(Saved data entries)
====

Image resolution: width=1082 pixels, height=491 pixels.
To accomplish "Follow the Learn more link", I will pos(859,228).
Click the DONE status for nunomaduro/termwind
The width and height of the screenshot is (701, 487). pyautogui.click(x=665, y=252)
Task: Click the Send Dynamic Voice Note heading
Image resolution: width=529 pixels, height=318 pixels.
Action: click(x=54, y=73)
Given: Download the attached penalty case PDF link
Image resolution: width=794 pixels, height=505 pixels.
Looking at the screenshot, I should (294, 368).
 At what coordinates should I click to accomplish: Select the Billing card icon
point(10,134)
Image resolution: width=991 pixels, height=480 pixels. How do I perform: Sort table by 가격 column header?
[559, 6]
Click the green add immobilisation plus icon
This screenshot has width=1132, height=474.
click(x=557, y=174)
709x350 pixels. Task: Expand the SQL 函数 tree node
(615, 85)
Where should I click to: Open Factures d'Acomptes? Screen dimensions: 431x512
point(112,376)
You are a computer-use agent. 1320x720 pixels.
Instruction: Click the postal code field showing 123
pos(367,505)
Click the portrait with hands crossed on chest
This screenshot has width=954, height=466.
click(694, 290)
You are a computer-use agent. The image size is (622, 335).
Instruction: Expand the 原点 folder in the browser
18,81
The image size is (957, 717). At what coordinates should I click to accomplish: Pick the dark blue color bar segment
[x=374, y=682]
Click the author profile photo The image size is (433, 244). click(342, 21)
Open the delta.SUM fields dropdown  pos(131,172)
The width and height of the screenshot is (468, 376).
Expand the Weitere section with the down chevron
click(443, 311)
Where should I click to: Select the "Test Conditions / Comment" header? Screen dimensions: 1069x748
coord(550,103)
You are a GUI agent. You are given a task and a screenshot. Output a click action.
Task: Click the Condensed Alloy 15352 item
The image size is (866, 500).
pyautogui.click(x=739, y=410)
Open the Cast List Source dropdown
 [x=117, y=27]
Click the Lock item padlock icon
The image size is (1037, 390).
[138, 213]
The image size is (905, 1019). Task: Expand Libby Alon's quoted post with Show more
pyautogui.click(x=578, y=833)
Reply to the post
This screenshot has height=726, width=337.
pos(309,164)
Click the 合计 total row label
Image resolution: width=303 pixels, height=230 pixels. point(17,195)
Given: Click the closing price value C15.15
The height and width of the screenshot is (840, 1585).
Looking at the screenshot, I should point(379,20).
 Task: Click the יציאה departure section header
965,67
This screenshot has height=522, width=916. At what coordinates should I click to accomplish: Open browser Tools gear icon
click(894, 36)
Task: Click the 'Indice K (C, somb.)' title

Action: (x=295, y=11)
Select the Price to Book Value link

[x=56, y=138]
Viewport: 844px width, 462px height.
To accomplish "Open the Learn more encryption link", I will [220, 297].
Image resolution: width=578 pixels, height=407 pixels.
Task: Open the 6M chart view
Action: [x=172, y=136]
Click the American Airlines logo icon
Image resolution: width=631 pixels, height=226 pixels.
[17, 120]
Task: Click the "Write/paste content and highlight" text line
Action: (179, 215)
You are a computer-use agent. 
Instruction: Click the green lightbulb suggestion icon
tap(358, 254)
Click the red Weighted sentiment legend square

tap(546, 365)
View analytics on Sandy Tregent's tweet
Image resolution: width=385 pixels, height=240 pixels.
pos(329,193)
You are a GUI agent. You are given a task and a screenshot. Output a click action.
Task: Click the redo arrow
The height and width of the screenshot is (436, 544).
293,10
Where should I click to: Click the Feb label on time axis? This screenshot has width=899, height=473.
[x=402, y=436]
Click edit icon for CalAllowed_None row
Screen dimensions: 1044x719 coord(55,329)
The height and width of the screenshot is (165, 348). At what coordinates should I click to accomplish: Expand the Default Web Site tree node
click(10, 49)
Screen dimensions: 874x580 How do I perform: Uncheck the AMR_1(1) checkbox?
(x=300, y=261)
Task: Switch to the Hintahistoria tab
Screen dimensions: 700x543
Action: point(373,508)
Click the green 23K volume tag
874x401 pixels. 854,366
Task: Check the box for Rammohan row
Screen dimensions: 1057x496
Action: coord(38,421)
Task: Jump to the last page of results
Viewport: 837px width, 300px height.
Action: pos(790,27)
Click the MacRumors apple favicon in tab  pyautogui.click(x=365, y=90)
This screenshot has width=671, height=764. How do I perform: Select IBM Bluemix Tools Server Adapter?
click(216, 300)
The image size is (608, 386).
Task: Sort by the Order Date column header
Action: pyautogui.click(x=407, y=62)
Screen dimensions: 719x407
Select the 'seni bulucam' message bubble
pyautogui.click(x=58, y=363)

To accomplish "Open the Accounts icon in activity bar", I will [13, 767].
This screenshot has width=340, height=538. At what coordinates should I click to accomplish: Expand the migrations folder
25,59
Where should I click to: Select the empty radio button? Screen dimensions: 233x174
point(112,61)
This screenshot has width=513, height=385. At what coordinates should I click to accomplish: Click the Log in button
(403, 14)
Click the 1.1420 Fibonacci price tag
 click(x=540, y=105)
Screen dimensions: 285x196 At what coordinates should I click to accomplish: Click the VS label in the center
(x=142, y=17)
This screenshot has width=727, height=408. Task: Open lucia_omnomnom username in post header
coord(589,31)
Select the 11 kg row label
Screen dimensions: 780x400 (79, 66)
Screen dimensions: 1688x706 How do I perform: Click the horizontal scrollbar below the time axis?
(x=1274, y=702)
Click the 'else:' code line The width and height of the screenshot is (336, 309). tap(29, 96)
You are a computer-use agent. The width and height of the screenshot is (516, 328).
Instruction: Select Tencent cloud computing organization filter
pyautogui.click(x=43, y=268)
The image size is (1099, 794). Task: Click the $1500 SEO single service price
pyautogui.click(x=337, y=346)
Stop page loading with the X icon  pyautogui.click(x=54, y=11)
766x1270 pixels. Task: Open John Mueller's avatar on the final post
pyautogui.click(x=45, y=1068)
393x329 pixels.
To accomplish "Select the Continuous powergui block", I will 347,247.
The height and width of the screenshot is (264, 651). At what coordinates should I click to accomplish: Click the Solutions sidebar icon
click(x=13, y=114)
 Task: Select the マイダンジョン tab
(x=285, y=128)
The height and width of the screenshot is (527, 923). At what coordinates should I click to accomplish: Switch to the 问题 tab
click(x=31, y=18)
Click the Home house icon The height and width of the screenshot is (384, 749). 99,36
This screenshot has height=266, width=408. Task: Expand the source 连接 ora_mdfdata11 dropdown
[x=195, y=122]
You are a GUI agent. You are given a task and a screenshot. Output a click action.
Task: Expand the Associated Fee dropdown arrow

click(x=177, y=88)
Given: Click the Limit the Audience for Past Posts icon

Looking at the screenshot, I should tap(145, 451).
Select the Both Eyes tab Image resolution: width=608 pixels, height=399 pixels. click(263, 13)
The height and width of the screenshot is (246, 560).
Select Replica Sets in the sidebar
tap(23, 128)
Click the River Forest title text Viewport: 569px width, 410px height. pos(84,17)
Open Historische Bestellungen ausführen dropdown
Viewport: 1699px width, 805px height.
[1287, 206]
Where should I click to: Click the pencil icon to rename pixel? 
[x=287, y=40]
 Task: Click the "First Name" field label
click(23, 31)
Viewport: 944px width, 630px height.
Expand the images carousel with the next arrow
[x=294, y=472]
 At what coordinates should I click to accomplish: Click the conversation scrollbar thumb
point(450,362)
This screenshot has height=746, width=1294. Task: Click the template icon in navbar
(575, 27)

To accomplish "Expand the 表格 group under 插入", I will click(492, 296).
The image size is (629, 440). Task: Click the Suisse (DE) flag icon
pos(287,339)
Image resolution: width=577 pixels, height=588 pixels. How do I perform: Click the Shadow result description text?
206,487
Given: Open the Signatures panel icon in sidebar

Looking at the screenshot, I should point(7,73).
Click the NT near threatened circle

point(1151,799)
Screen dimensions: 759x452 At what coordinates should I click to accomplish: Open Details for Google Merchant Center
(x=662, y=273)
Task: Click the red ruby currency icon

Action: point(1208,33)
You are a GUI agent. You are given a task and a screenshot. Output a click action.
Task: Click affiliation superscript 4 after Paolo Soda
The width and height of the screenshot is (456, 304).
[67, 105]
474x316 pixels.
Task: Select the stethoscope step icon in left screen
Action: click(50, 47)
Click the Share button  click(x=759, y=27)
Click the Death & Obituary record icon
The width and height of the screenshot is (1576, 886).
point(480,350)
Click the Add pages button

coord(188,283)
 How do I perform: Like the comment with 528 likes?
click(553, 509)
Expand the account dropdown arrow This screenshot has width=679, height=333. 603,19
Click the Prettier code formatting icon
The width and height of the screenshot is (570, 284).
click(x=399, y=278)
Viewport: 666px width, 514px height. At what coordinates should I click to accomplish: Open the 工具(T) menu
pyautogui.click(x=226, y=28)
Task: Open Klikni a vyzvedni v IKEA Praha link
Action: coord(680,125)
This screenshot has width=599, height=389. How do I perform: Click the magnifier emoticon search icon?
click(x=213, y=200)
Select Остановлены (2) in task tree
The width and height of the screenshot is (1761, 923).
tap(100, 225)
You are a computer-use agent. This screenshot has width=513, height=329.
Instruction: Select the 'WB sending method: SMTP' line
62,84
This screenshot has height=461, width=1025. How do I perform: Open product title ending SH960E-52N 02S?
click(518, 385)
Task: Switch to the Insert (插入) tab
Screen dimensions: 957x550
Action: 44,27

====

** Brief **
Repeat, word for word, the lines from the start of the records to the line that contains "Task: Click the Send", both of them included, and no others.

** Result of the task **
Image resolution: width=1082 pixels, height=491 pixels.
To accomplish "Follow the Learn more link", I will pos(859,228).
Click the DONE status for nunomaduro/termwind
The width and height of the screenshot is (701, 487). pyautogui.click(x=665, y=252)
Task: Click the Send Dynamic Voice Note heading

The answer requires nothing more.